Maybe instead of "utopia" I should've said "as close to utopia as you can get without shattering your suspension of disbelief". The world was designed as a reachable utopia, and in my eyes, the vision didn't decay fast enough when Roddenbery left the scene to be lost by the time of ENT.
> While, as noted above, it's flawed even then, it really doesn't work for DS9, VOY, or ENT.
Compared to what? Relative to pretty much every other show, I think it worked really well. The baseline is still visibly much more idealistic than everything else (including post-ENT Star Trek).
> The baseline is still visibly much more idealistic than everything else (including post-ENT Star Trek).

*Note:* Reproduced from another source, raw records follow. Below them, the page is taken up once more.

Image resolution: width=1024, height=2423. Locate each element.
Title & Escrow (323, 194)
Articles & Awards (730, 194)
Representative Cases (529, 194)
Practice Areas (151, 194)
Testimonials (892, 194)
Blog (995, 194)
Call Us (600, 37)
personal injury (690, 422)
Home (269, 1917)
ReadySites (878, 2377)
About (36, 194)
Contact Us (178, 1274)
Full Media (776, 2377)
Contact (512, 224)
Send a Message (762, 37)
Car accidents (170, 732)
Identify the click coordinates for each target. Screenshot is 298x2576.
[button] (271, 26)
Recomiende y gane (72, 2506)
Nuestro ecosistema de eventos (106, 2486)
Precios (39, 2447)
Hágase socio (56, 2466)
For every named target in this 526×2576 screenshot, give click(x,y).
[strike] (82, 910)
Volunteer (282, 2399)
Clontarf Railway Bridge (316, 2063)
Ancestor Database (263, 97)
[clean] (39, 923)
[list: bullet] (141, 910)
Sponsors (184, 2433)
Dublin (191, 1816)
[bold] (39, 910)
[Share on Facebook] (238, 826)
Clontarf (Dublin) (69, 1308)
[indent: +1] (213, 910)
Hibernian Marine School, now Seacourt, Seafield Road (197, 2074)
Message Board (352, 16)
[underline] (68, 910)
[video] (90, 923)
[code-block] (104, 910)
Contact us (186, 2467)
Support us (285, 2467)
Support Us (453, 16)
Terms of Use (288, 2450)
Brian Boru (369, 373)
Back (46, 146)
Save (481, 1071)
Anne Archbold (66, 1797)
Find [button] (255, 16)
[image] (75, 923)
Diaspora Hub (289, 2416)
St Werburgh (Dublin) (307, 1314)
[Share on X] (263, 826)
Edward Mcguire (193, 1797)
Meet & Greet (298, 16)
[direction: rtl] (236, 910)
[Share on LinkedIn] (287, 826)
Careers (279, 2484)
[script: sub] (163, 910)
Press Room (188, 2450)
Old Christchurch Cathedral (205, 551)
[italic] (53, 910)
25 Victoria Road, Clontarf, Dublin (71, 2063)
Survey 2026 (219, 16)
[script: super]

Picard, specifically, seems to differ from late TNG or DS9 not so much in the degree to which the Federation is or is not a utopia, but in that the focal characters are (at least initially, the arc if season one seems to have most of them evolving in the direction of more conventional ST focal characters) in places that would only have been occupied by non-focal characters.
(“Starfleet is doing bad things because it's upper echelons have been infiltrated by outsiders with an agenda that is, at least in chosen methods if not goals, anthithetical the the ideals towards which the Federation strives” is not inconsistent with the degree of idealism in TNG.)
> While, as noted above, it's flawed even then, it really doesn't work for DS9, VOY, or ENT.
Compared to what? Relative to pretty much every other show, I think it worked really well. The baseline is still visibly much more idealistic than everything else (including post-ENT Star Trek).